So, by default the background thread wakes up every 10,000 milliseconds i.e. every 10 seconds. The scripts override this period using the following rule which resets the sample period to 5 seconds by injecting code which returns value 5000 when the method is called.
# this rule is triggered when the periodic helper thread starts
# it returns a sample period in milliseconds for which the
# periodic helper thread sits and waits before sampling each
# of the counters and updating the MBean
RULE set period
CLASS JMXHelper
METHOD samplePeriod()
AT ENTRY
IF TRUE
DO RETURN 5000
ENDRULE

So, how about configuring the counters and the MBean display? Well, the background thread calls the following method during startup
private KeyInfo keyInfo()
{
// if the rule set does not generate a keyinfo value then we return this one to indicate
// that something is missing.
String[] keyNames = new String[1];
keyNames[0] = "No counters defined";
return new KeyInfo("Byteman Periodic Statistics", keyNames);
}

The method returns a KeyInfo object. Essentially this contains 3 lists of data. The first list identifies the names of the counters to be sampled. The second list identifies the format in which each corresponding counter value should be displayed and the third provides a descriptive label for each counter. The default implementation above creates a KeyInfo object with only one counter which, presumably, never gets incremented. The format and description take the default values.

This method is overridden by the JVMMBeanStats script as follows
# this rule is triggered when the periodic helper thread starts
# it returns a KeyInfo object identifying the stats counters
# updated by rules in this rule set
RULE return key info
CLASS JMXHelper
METHOD keyInfo()
BIND keyInfo : KeyInfo = new KeyInfo("JVM Statistics in a Dynamic MBean")
IF TRUE
DO keyInfo.addKey("thread creates", KeyInfo.KEY_TYPE_CUMULATIVE, "Thread() total calls");
keyInfo.addKey("thread runs", KeyInfo.KEY_TYPE_CUMULATIVE, "Thread.run() total calls");
...
keyInfo.addKey("thread creates", KeyInfo.KEY_TYPE_RATE, "Thread() calls per second");
keyInfo.addKey("thread runs", KeyInfo.KEY_TYPE_RATE, "Thread.run() calls per second");
...
keyInfo.addKey("class loads", KeyInfo.KEY_TYPE_MEAN, "ClassLoader.defineClass() mean calls per sample");
RETURN keyInfo
ENDRULE

The rule creates a KeyInfo object in the BINDS clause binding it to variable keyInfo. The rule action calls the addkey method repeatedly to add the name, format type and description for each of the counters updated in the rule set. Finally it returns the object identified by keyInfo to the background thread. The thread uses this object to construct a dynamic MBean populated with fields each of whose name, format, description and value is derived from each key entry and associated counter. Every time the thread wakes up it samples the value of the counters. When the MBean is refreshed the latest sampled values are used to recompute the displayed statistic.

Note that the same counter can be used more than once with a different format. So, for example, the first counter, "thread creates", is added with format CUMULATIVE and then added again later with format RATE. Format CUMULATIVE indicates that the MBean should display the last sampled value for the counter. With this format the counter is simply being presented as raw data.

──────

▶ [Task statement]: Please summarize the passage on Byteman's periodic MBean statistics in two sentences. The lines after this passage serve no purpose here.

▶ [Dataset]:
──────

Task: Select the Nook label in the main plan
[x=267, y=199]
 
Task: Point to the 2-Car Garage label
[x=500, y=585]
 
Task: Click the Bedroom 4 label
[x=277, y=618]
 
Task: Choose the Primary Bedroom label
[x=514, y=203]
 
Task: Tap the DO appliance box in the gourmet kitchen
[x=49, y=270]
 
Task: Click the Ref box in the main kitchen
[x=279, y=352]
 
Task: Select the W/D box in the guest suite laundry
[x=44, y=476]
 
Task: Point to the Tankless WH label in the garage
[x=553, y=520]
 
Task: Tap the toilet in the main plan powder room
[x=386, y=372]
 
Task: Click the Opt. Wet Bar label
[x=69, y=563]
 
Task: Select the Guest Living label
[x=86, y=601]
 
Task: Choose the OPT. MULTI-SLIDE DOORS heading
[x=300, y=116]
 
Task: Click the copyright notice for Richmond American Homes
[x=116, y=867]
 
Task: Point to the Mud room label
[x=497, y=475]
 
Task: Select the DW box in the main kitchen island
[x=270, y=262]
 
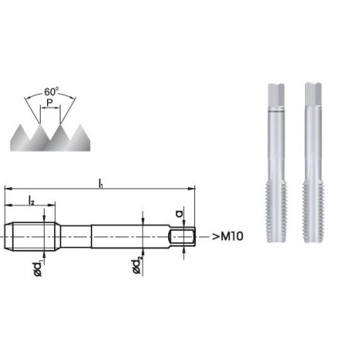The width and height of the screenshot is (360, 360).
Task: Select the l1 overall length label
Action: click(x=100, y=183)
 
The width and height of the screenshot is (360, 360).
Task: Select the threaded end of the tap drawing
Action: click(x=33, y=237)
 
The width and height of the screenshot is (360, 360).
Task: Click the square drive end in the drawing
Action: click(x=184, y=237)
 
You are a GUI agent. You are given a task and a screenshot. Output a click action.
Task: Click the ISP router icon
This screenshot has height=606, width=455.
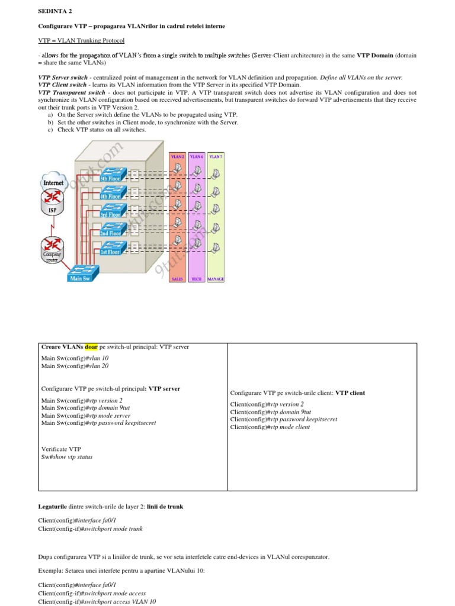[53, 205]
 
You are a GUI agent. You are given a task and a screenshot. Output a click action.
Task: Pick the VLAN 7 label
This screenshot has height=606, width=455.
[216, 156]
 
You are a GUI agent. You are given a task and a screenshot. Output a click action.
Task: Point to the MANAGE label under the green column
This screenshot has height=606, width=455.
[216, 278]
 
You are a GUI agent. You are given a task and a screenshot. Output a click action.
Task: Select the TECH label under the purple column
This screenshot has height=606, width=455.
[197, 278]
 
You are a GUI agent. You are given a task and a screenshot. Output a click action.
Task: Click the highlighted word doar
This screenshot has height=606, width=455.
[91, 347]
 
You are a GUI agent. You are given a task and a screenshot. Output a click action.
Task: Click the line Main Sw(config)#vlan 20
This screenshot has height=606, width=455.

──────

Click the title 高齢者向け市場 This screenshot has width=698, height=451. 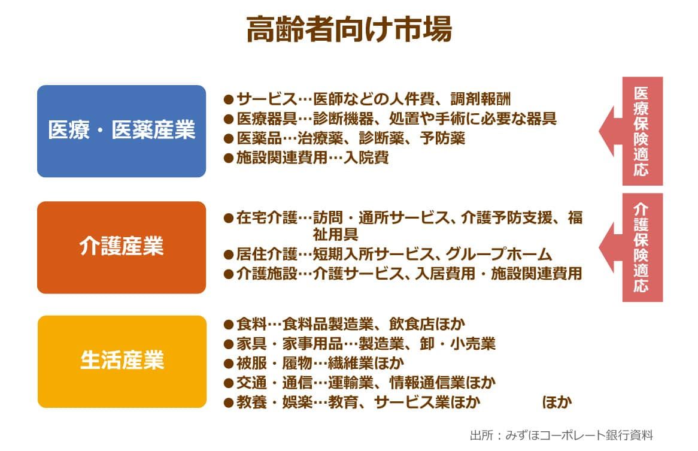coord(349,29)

──────

▶ [Task output]: The background thread normally wakes every 10 seconds, but a rule injects code into samplePeriod() that returns 5000, resetting the sample period to 5 seconds. The JVMMBeanStats script also overrides keyInfo() to return a KeyInfo object giving the name, format and description of each counter, which the thread uses to build a dynamic MBean whose displayed statistics are recomputed from the latest sampled values.